Because of their writing, my favorites among this year’s inductees are the Lukes. Sadly, Roy passed away in June 2016, but Charlotte, the “partner in nature” who married Roy in 1972, carries on the legacy. They received numerous awards from nature-related groups over the years, largely for advocacy work which took multiple forms.
A teacher by profession, Roy became the summer naturalist at the Ridges Sanctuary in Baileys Harbor in 1964. He met Charlotte – a mycologist who catalogued 596 species of Door County mushrooms – on a hike, and they continued leading classes, hikes and other programs together until Roy’s death.
Roy wrote five books and more than 3,000 newspaper articles and columns, many still housed on the Door County Pulse website, providing inspirational, enlightening reading on the nature of the peninsula.
Attending the ceremony on April 14 is a great way to honor all of these Wisconsin heroes. A luncheon afterward starts at 12:30 ($25, with reservations available here).
Regardless, take a few moments outdoors to reflect on the work that these folks and others have done to keep nature healthy and available to all. And on that note, it’s back to that big guy we saw on the New Hope-Iola Ski Hill segment of the Ice Age Trail recently.
Watching over the trail
I’ve just passed the 200-mile mark on my quest to hike the entire Ice Age Trail, which I began seriously a little more than a year ago.

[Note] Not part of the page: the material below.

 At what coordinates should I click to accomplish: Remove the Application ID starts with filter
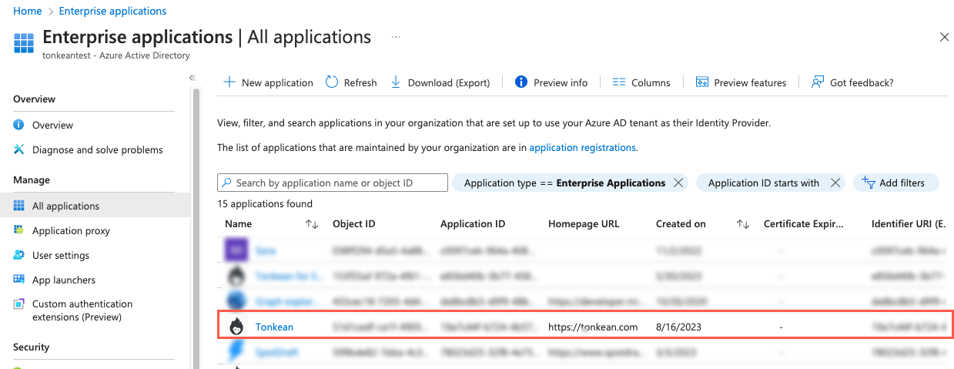[x=835, y=183]
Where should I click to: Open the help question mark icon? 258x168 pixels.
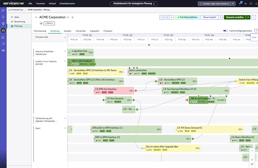(x=251, y=4)
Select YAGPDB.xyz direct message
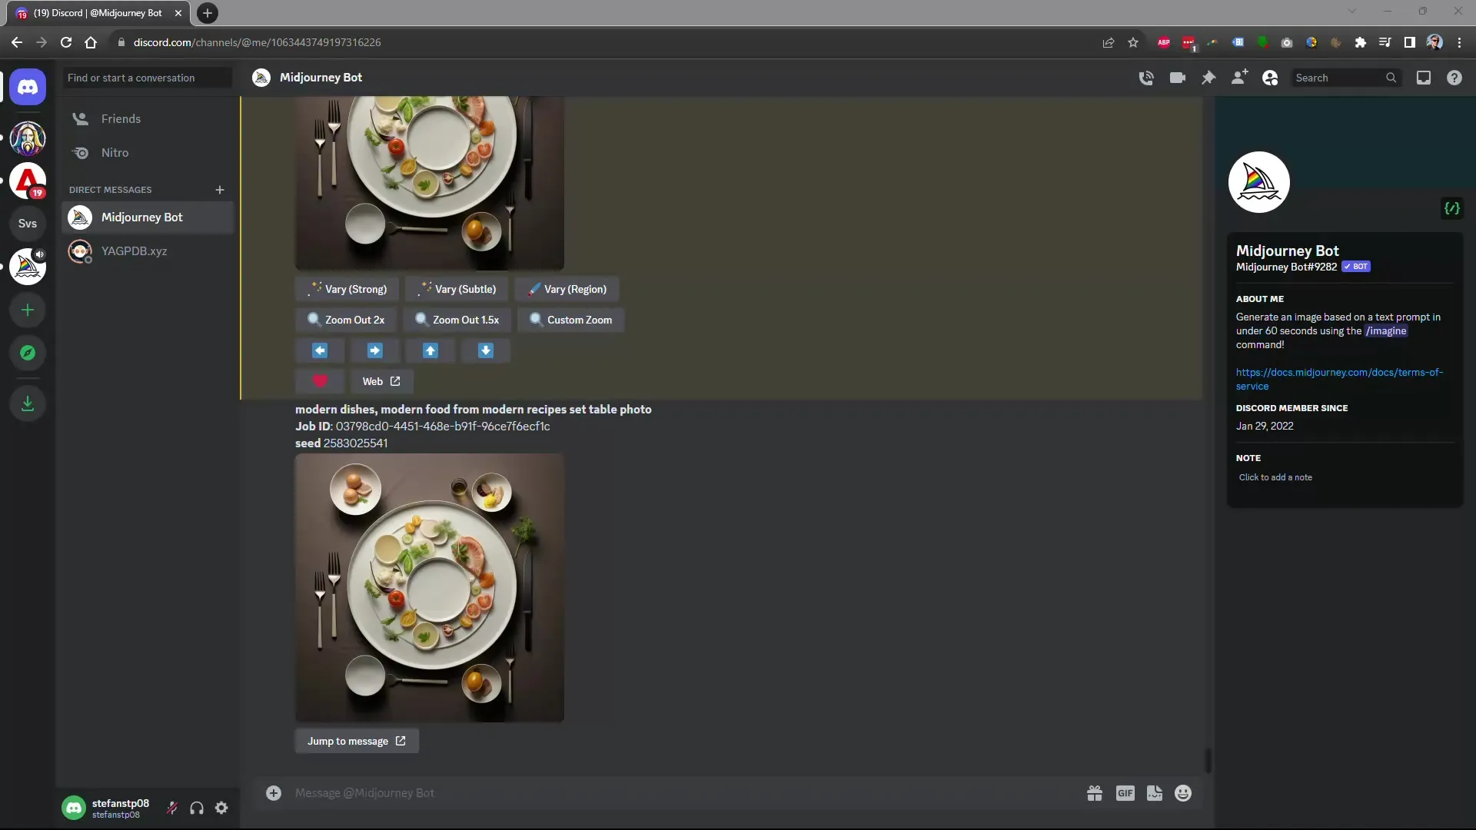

That figure includes a mile of “tread,” or standard trail, through forest and meadow at the Iola Winter Sports Club’s cross-country and ski-jump facility west of Iola, plus 7 miles of roads leading there.

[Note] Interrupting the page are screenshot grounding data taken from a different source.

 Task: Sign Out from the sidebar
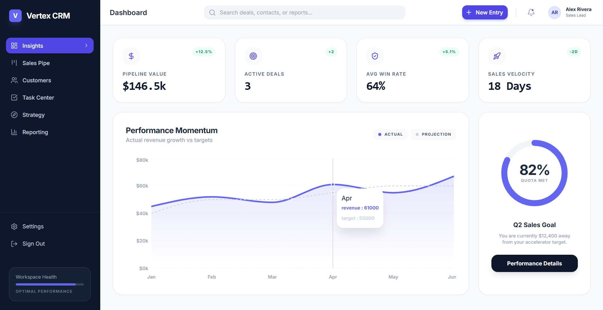33,244
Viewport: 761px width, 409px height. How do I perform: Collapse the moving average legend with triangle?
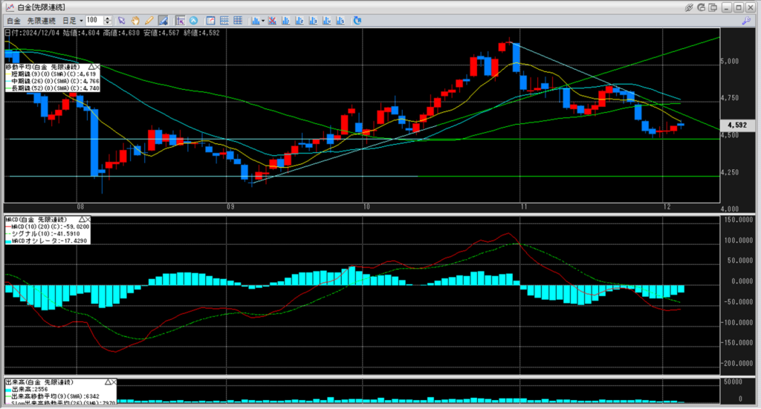click(x=91, y=67)
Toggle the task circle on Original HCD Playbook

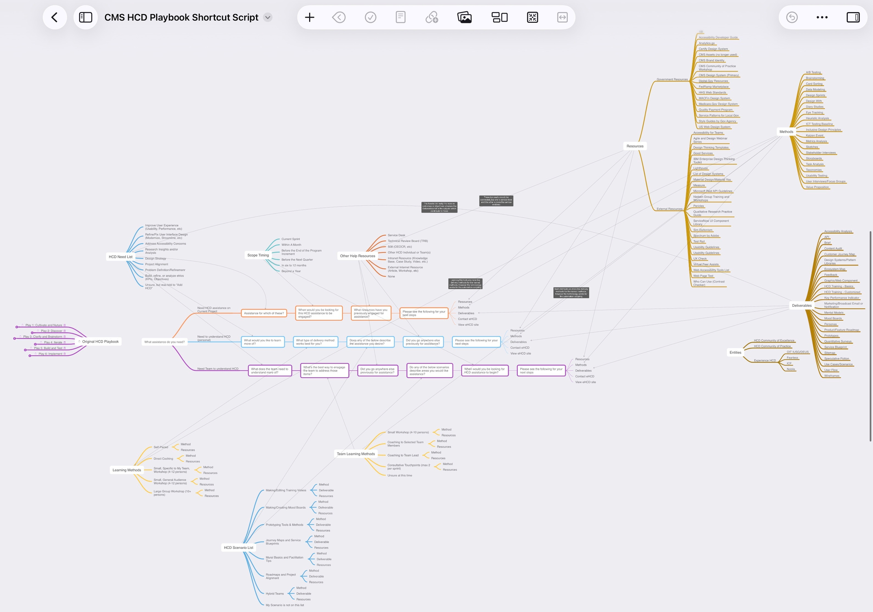tap(80, 342)
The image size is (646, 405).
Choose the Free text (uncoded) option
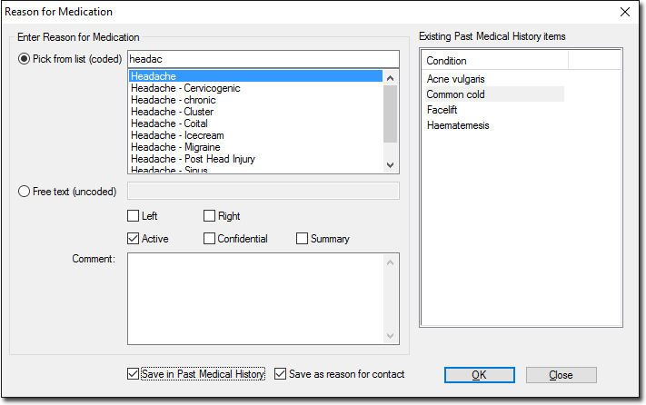pos(25,191)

The miles came over two days with hiking buddy Chris Sadler. The road miles, which started at a boat launch at Waupaca County’s Brekk Lake, wound north to the ski hill and were surprisingly difficult, taking us a little more time than planned for various reasons.
Our return trip was a short, Sunday-afternoon out-and-back hike starting on groomed cross-country trails. Melting snow and occasional ice made the hilly terrain more challenging, but the winding, broad, and apparently well-lit trails make the property look like a fantastic place to ski.

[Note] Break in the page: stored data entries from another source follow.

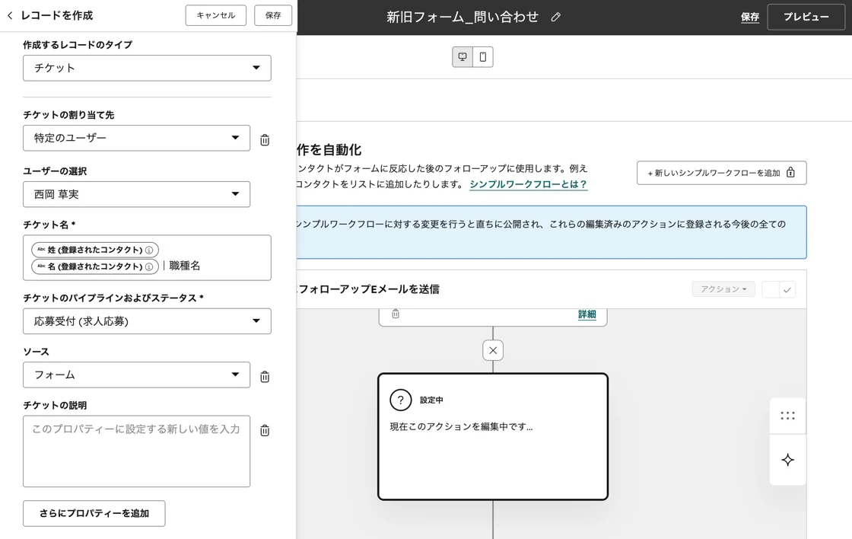Remove the workflow connection via the X icon
Screen dimensions: 852x539
[492, 350]
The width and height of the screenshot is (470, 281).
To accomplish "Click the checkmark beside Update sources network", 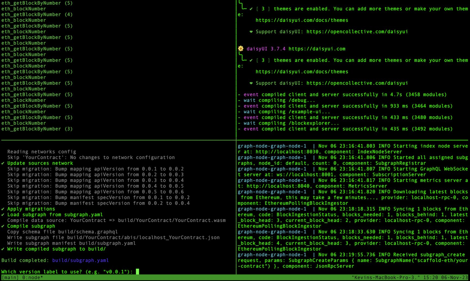I will coord(3,163).
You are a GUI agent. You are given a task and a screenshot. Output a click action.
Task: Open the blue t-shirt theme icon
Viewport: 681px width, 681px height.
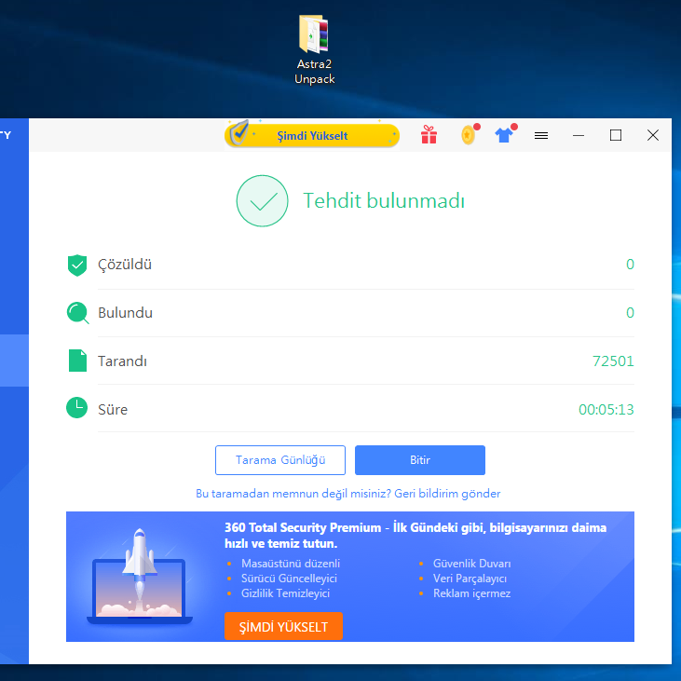[x=504, y=135]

The property was certainly great for hiking, especially after the Ice Age departs from ski trails and wanders past several whimsical wooden figures we saw standing in a meadow, perched on a downed trunk and hanging from a branch on a wooded hillside.
Made of branches and other chunks of wood, a few nuts and bolts, and some cloth, the figures provided extra entertainment on a sunny but chilly day.
They’re curious characters – especially the largest, which looms about eight feet over the meadow. I haven’t located any info on them, as they’re not noted in the official trail guidebook and an internet search turned up only a brief reference in a 2017 Midwest Living guide to the trail.
No matter what their story, they’re worth a visit and a toast, as are all of our guardians of Wisconsin’s great outdoors.